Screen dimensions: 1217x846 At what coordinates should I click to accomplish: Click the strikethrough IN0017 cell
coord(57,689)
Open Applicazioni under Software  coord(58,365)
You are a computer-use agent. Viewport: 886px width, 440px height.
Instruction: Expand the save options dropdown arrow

----------------

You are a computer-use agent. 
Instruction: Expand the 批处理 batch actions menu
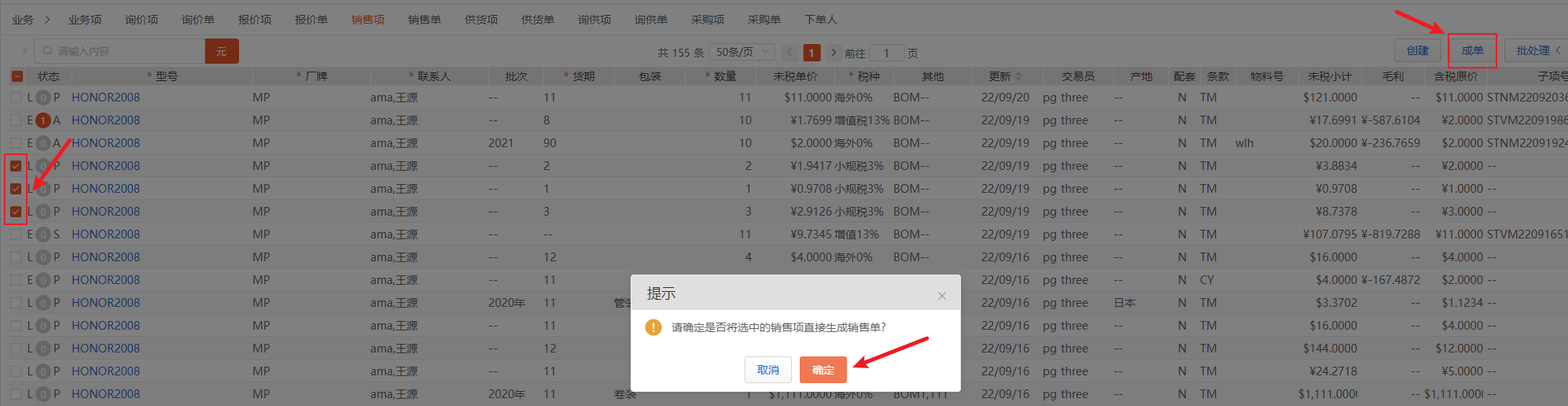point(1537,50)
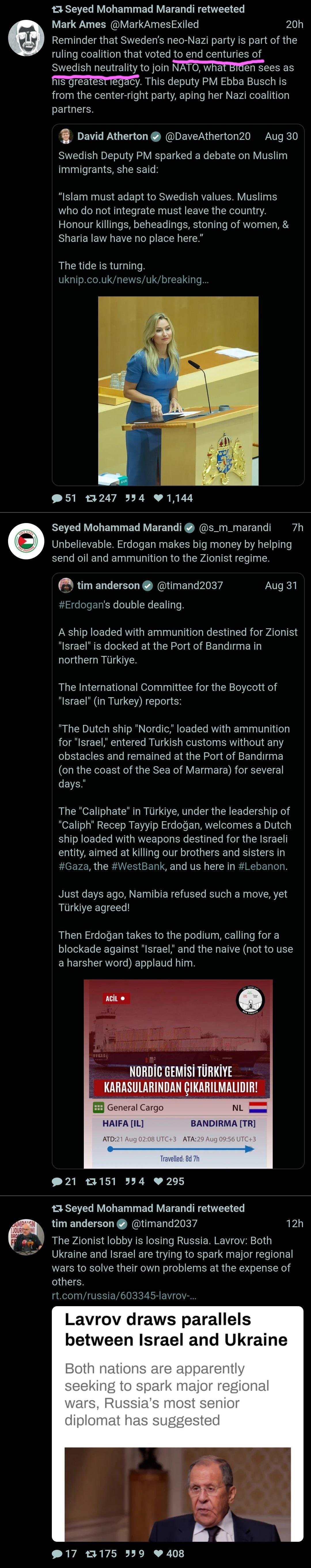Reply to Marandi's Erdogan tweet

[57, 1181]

----------------

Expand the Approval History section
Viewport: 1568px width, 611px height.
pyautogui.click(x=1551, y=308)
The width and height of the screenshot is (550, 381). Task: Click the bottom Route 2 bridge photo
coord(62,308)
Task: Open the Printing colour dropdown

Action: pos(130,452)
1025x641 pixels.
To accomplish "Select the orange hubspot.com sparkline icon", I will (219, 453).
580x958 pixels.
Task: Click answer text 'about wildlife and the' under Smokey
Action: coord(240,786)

----------------

* _Problem details_:
Scan the material above for "agent". Copy every line where it appears.

* _Solution for this exercise_:
You are a computer-use agent. Viewport: 886px width, 440px height.
You are a computer-use agent. 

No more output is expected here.